Peshmerga, angeli armati per la libertà

KURDISTAN - Guerriere valorose in prima linea nella guerra contro l’Isis per difendere le loro conquiste. Prima di tutto come donne

Zenab Ataalla Lunedi, 22/09/2014 - Articolo pubblicato nel mensile NoiDonne di Ottobre 2014

 Chi sono le combattenti peshmerga di cui tanto si sente parlare negli ultimi tempi? Cosa fanno?

Qual è la loro storia? Sono solo alcune delle domande che ci siamo fatte alla luce delle recenti e disumane uccisioni perpetrate dall’Isis, l’auto proclamatosi califfato che ben poco ha di islamico, ai danni delle minoranze curde e yazide che abitano l’area settentrionale dell’Iraq.

Letteralmente il termine peshmerga significa “coloro che sono pronti a fronteggiare la morte”.

Nato come un titolo di riconoscimento per gli uomini e le donne che hanno combattuto per uno Stato curdo libero tra Iran, Iraq, Siria, Turchia dopo la Prima Guerra Mondiale, in tempi più recenti il termine viene associato ai gruppi militari curdi, di cui le donne fanno da sempre parte integrante.

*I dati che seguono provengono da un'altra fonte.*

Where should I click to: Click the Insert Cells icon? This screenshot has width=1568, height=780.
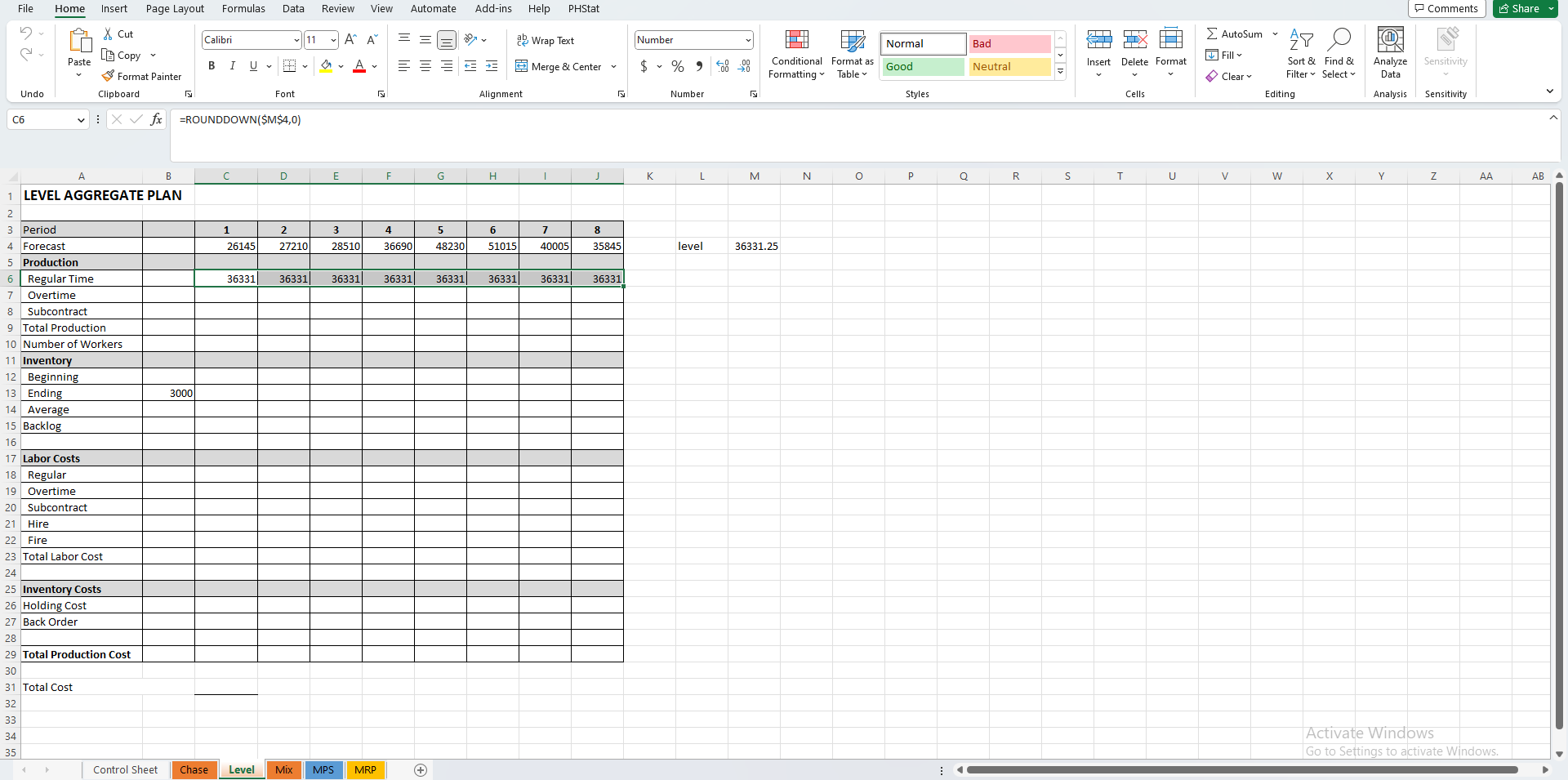tap(1099, 38)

Per la popolazione curda, i peshmerga non rappresentano solo i militari che combattono, sono anche gli angeli che proteggono i loro confini e le loro libertà.

Due ruoli che sono andati delineandosi in due momenti storici. Prima con la fondazione del Movimento d’Indipendenza curdo nel 1920. Poi con la nascita della Repubblica curda di Mahabad nel 1946 ed il suo disfacimento un anno più tardi.

Si parla della storia di un popolo, delle sue e dei suoi combattenti che va di pari passo con la richiesta secolare di uno Stato indipendente, il Kurdistan, e del suo riconoscimento internazionale.

Si tratta di una storia nella quale è un dato di fatto che fin dal secolo scorso l’attivismo delle donne sia stato un cardine fondamentale per la causa curda, anche se si tratta di una presenza riconosciuta ufficialmente solo nel 1996, quando i gruppi volontari femminili sono stati formalmente integrati all’interno dell’esercito curdo con il nome di Unità 106, II battaglione.



Ad oggi parliamo di centinaia di donne addestrate presso il quartiere generale di Sulimaniyah nel nord iracheno. A guidarle è il colonnello donna Nahida Ahmad Rashid, per la quale combattere per il proprio Paese è una questione imprescindibile dell’essere curdi. “Siamo peshmerga ed è nostro dovere nazionale proteggere la nostra terra ed ottenere la sovranità nazionale. Siamo qui per una causa ed una missione. Siamo qui per continuare a lottare e proteggere quello che abbiamo raggiunto: il Parlamento, la stabilità e la sicurezza. Siamo qui per realizzare la libertà e la liberazione”.

Sono donne che non hanno smesso di prendersi cura delle loro famiglie se non quando, per necessità militari, devono muoversi in ricognizione nelle zone settentrionali irachene dove è serrato il combattimento contro l’Isis, tra le città di Kirkuk, Daquq, Jalawla e Khanaqin.

Sono mogli, madri e figlie che combattono accanto ai loro mariti, padri e figli senza favoritismi o facilitazioni e che godono dello stesso trattamento degli uomini così come prevede la legge militare curda.

Si addestrano allo stesso modo dei loro colleghi e come loro partecipano alle lezioni di politica, tecniche militari ed intelligence. E allo stesso modo sono istruite ad utilizzare ogni tipo di arma - da quelle leggere a quelle pesanti, dai fucili di precisione alle armi automatiche - in qualsiasi situazione.

Tutto questo perché per le peshmerga la posta in gioco è doppia: non si tratta solo di combattere per l’indipendenza del loro Paese, ma anche di assicurare alle future donne curde uno status sociale che le loro madri hanno conquistato con fatica nel corso dell’ultimo secolo, lottando contro una società patriarcale e maschilista. E sono disposte a farlo anche fronteggiando la morte come le loro antenate insignite del titolo peshmerga perché donne e guerriere, perché coraggiose e valorose.